- Education: Université Paris-Sud (Ph.D.)
- Known for: Laser-plasma physics
- Awards: Paul Langevin Prize (1997); Hannes Alfvén Prize (2014); Edward Teller Award (2019);
- Scientific career
- Fields: Plasma physics
- Thesis: Génération de champs magnétique dans l'interaction non linéaire rayonnement-plasma, et expansion des plasmas créés par laser (1980)

= Patrick Mora =

French theoretical plasma physicist (born 1952)

Patrick Mora (born 1952) is a French theoretical plasma physicist who specializes in laser-plasma interactions. He was awarded the 2014 Hannes Alfvén Prize and 2019 Edward Teller Award for his contributions to the field of laser-plasma physics.

Mora is a research director of the French National Centre for Scientific Research (CNRS) and a professor at the École Polytechnique in Paris, where he is also director of the Institut Lasers et Plasmas (Institute for Lasers and Plasmas).

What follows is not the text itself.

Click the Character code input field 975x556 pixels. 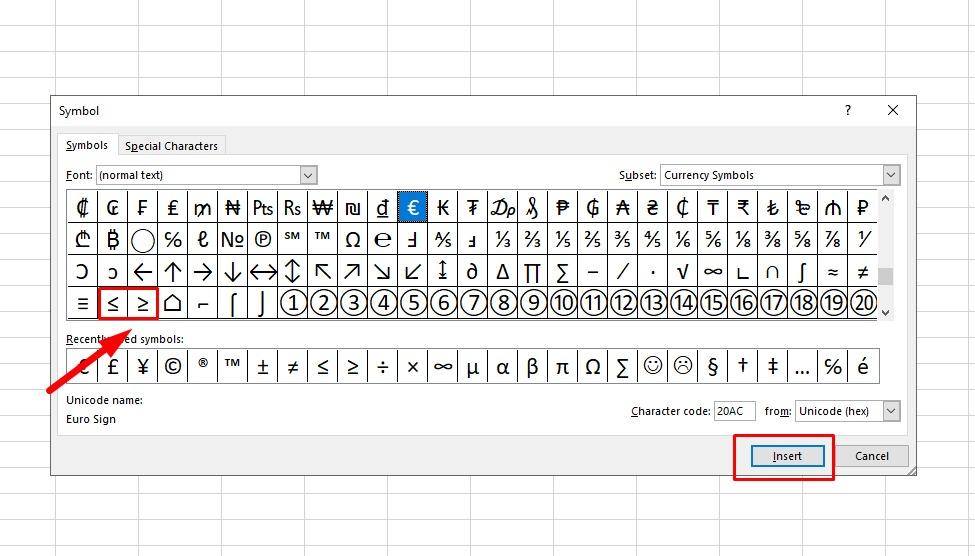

== Early life and career ==
Mora studied from 1971 to 1975 at the École normale supérieure. In 1975, he received his agrégation in physics and in 1980 he received his doctorate from Université Paris-Sud. From 1975 to 1982, he did research at the Saclay Nuclear Research Centre and from 1982 for the French National Centre for Scientific Research. Since 1989, he has also been a professor at the École Polytechnique. In 2001, he became director of the Center for Theoretical Physics and in 2009, the director of the Institute for Lasers and Plasmas.

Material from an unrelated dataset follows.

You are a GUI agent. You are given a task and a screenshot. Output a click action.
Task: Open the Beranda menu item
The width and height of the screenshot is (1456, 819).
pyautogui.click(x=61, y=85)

== Scientific contributions ==
Mora developed a widely used model of the interaction of laser light with plasmas in connection with energy transport in plasma and plasma hydrodynamics. With his colleague Jean-Francois Luciani, he also developed a nonlinear and non-local theory of heat transport in a plasma via electrons. This has applications in improving numerical simulations in laser-driven inertial fusion. With Tom Antonsen, he developed a model of the propagation of laser pulses in non-dense plasmas that revealed their tendency to self-focus or to display Raman scattering. Mora developed a theory of the expansion of plasmas into vacuum, which explains the flow dynamics and structure of the ion front. His theories are used to explain ion and electron beam acceleration experiments.

== Honors and awards ==
In 1997, he received the Paul Langevin Prize from the Société Française de Physique.

In 2014, he received the Hannes Alfvén Prize from the European Physical Society for "decisive results in the field of laser-produced plasma physics, in particular for illuminating descriptions of laser light absorption in plasmas, electron heat transport in steep temperature gradients and plasma expansion dynamics into vacuum".

In 2019, he received the Edward Teller Award from the American Nuclear Society for "his scientific contributions to laser-plasma physics, from laser from laser light absorption to non-local electron heat transport and plasma expansion dynamics, and for his inspiring spirit of community service".